■ Exercise prompt
Reproduce verbatim the lines of the listing below, beginning with the line that contains "How do I perform: Click" and continuing through the end of the listing. Leave the pictures out of your reproduction.

--- START ---

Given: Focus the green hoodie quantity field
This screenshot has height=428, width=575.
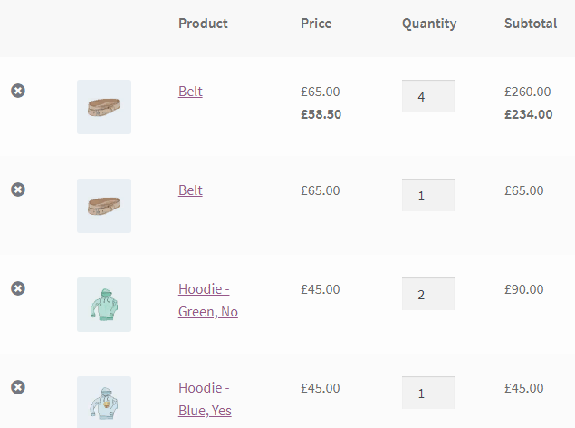Looking at the screenshot, I should tap(428, 294).
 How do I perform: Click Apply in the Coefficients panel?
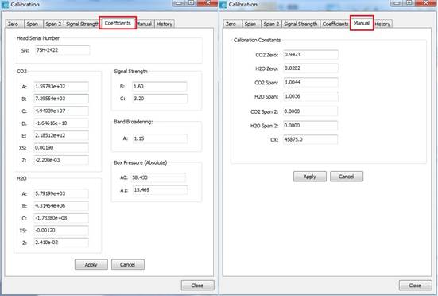tap(91, 264)
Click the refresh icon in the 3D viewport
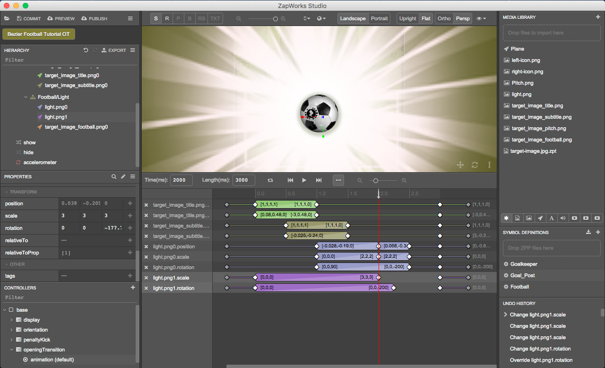Viewport: 605px width, 368px height. [x=475, y=165]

--- END ---

■ Result below
 How do I perform: Click Apply in the Coefficients panel?
tap(91, 264)
Click the refresh icon in the 3D viewport
Viewport: 605px width, 368px height. [x=475, y=165]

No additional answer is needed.